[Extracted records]
--------

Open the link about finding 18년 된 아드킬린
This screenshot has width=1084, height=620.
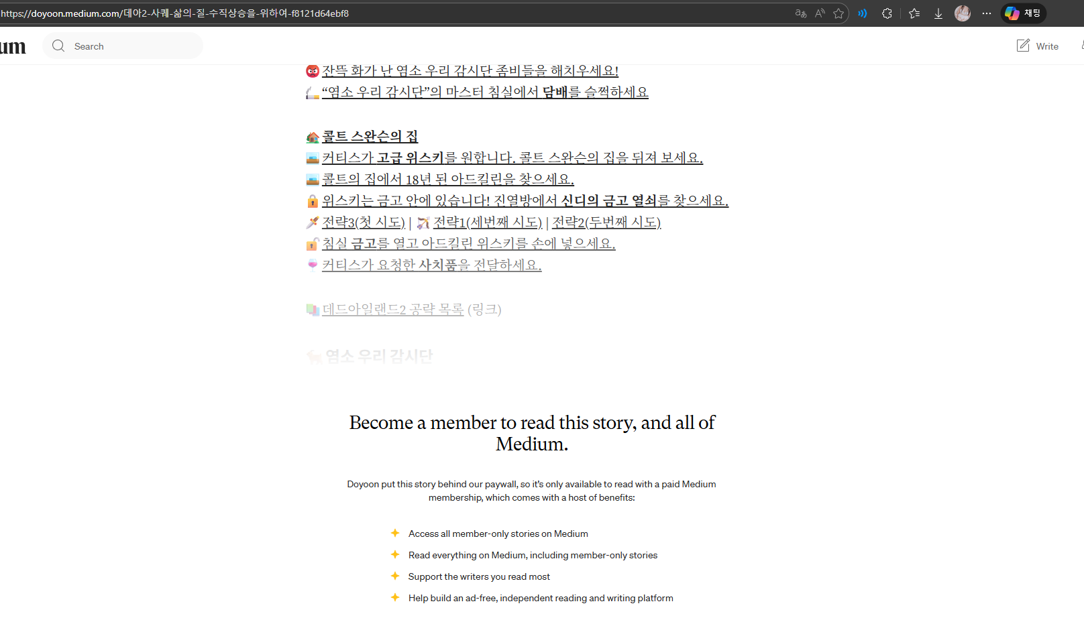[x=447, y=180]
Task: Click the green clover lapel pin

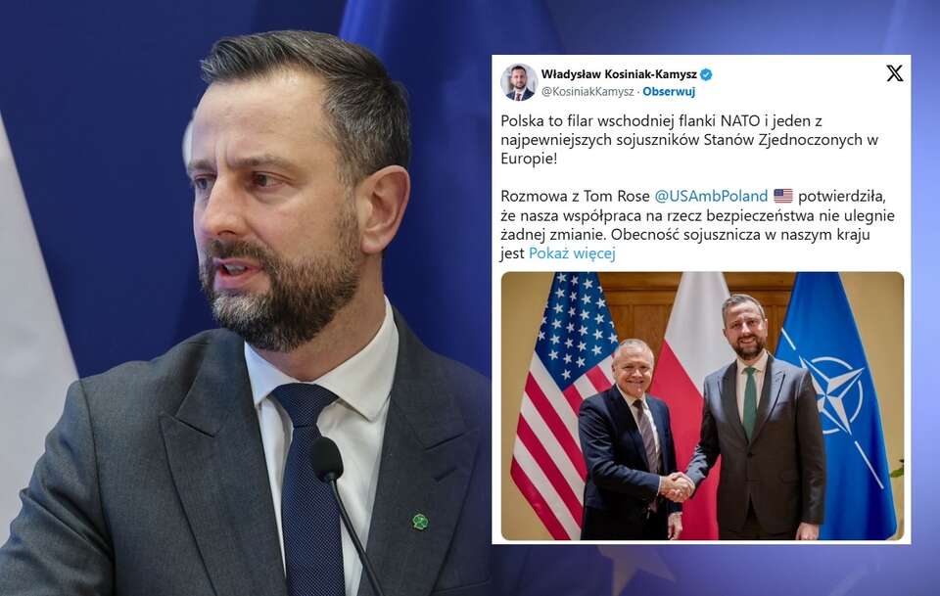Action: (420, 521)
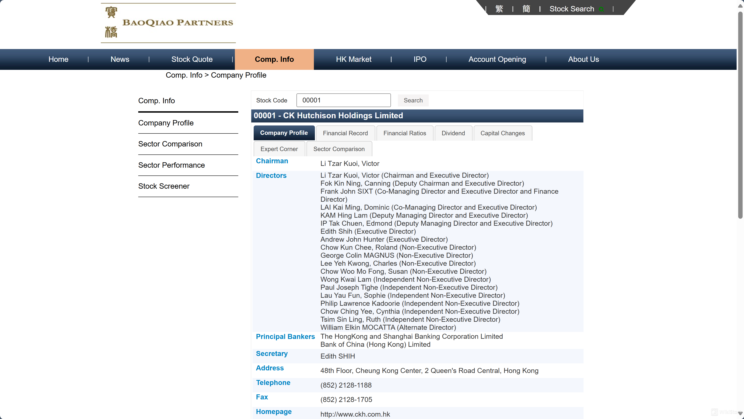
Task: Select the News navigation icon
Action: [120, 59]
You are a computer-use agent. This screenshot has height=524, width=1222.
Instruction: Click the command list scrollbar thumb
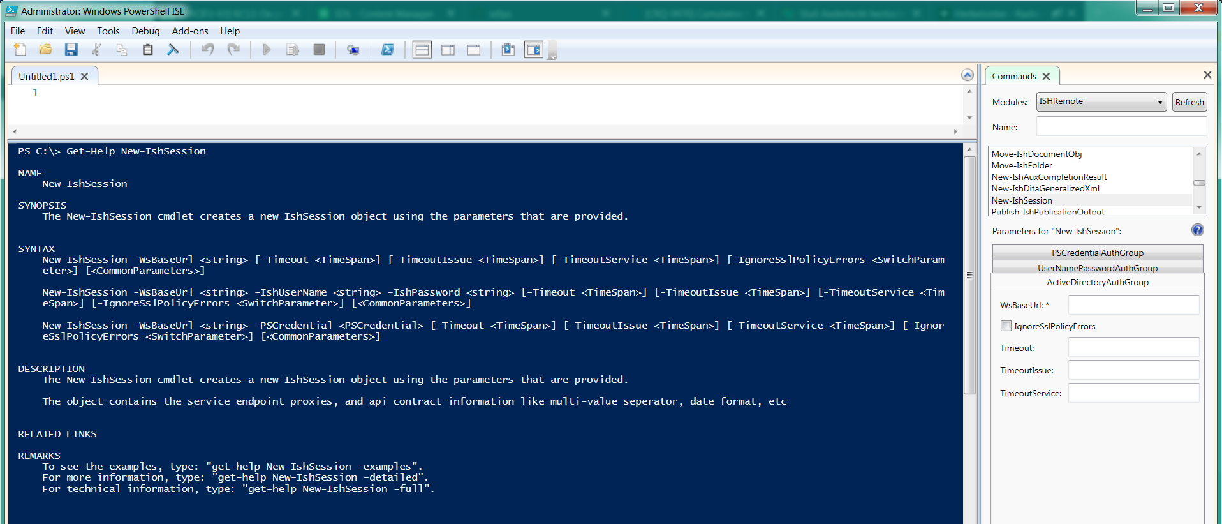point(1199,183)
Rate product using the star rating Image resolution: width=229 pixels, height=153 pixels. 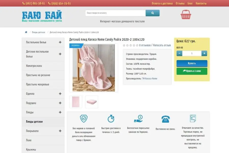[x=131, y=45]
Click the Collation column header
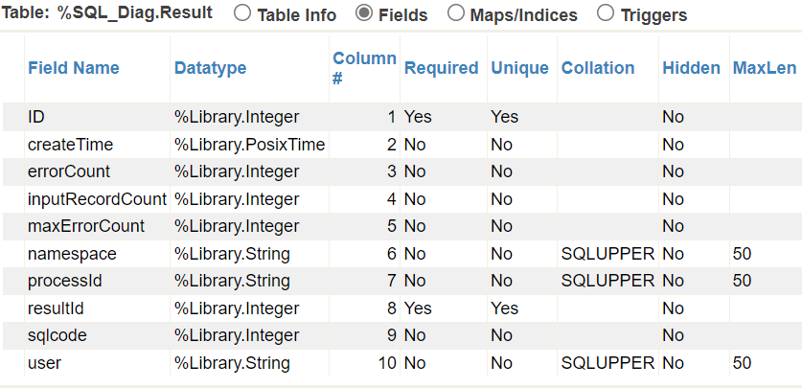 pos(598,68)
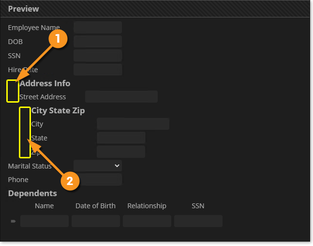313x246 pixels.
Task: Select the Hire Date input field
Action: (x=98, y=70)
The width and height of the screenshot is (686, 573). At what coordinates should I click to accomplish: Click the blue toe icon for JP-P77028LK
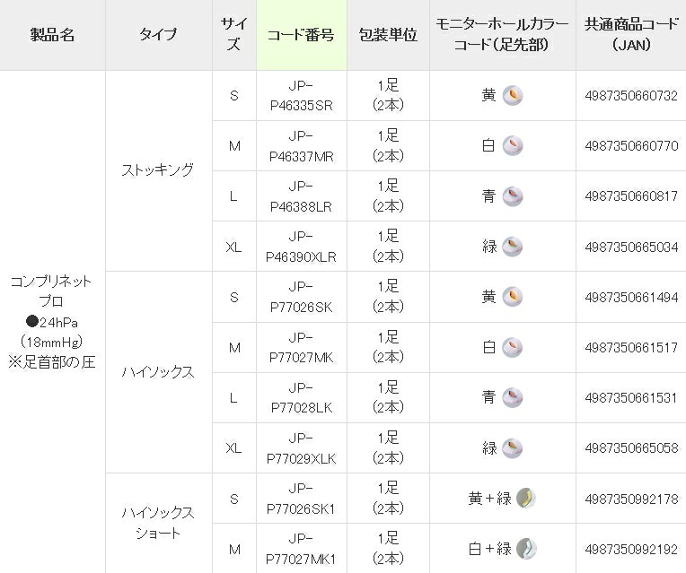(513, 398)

--------

- _Exercise directions_
Every line from the one containing "The width and" to the final line of the records must be transcribed exactly, both ends included, with the pictures left out.

- _Solved exercise_
The width and height of the screenshot is (686, 573). At what coordinates should I click to accomplish: Click the blue toe icon for JP-P77028LK
(513, 398)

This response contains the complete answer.